### Excerpted text
┏━━
FIRST AMENDMENT TO PURCHASE AND SALE CONTRACT

 

            This First Amendment to Purchase and Sale Contract (this “Amendment”) is made as of February 24, 2010 by and among AIMCO WILSON ACRES, LLC, a Delaware limited liability company, and NEW SHELTER V LIMITED PARTNERSHIP, a Delaware limited partnership (collectively “Sellers”), and GOLDOLLER GREENVILLE I, LLC, a Delaware limited liability company (“Purchaser”).

W I T N E S S E T H:

            WHEREAS, Sellers and Purchaser entered into that certain Purchase and Sale Contract, dated as of February 9, 2010, with respect to the sale of certain property described therein (the “Contract”); and

            WHEREAS, Sellers and Purchaser desire to amend certain provisions of the Contract.

            NOW, THEREFORE, in consideration of the mutual covenants herein contained, the sum of $10.00 and other good and valuable consideration, the mutual receipt and legal sufficiency of which are hereby acknowledged, the parties hereby agree as follows:

1.      Capitalized Terms.     Capitalized terms used in this Amendment shall have the meanings given to them in the Contract, except as expressly otherwise defined herein.

2.      Loan Assumption Application Submittal Deadline.  The Loan Assumption Application Submittal Deadline, set forth in Section 4.5.3 of the Contract, is hereby extended to 5:00 pm (EST) on March 3, 2010.
┗━━
### Set problem 1
Reproduce the stretch of the contract amendment from "WHEREAS, Sellers and Purchaser entered" through "otherwise defined herein." word for word.
### Set problem 2
List every calendar date given in the contract amendment.
The data after this point has nothing to do with the contract amendment.

### Given material
┏━━
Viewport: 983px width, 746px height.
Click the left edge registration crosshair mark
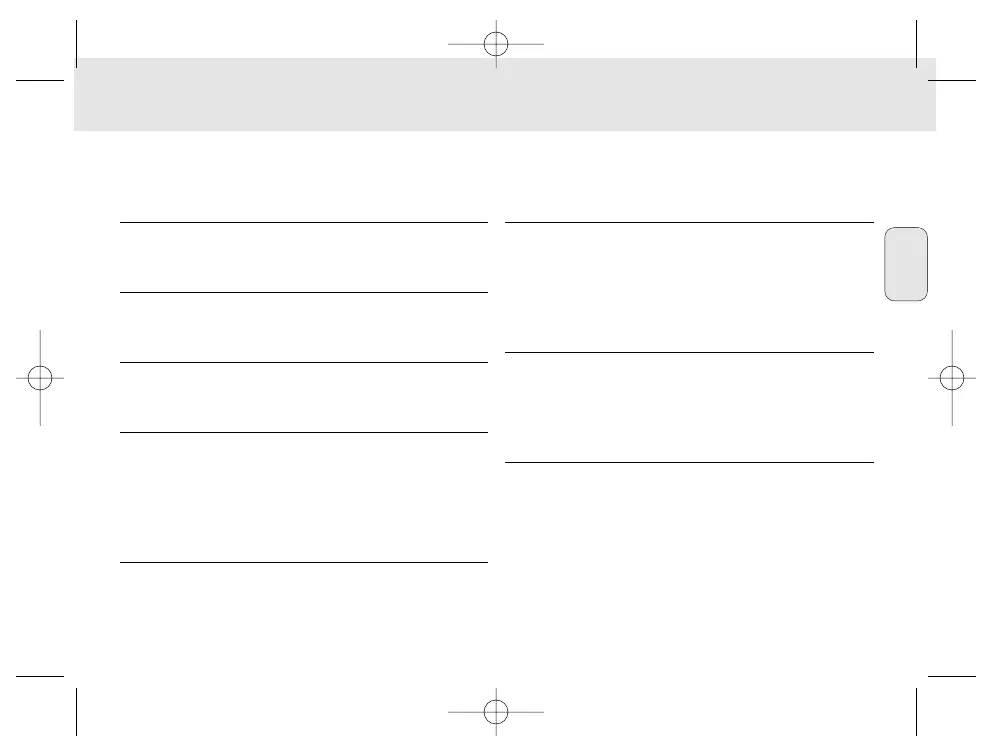[x=40, y=378]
┗━━
### Complete answer 1
WHEREAS, Sellers and Purchaser entered into that certain Purchase and Sale Contract, dated as of February 9, 2010, with respect to the sale of certain property described therein (the “Contract”); and

            WHEREAS, Sellers and Purchaser desire to amend certain provisions of the Contract.

            NOW, THEREFORE, in consideration of the mutual covenants herein contained, the sum of $10.00 and other good and valuable consideration, the mutual receipt and legal sufficiency of which are hereby acknowledged, the parties hereby agree as follows:

1.      Capitalized Terms.     Capitalized terms used in this Amendment shall have the meanings given to them in the Contract, except as expressly otherwise defined herein.

### Complete answer 2
February 24, 2010
February 9, 2010
March 3, 2010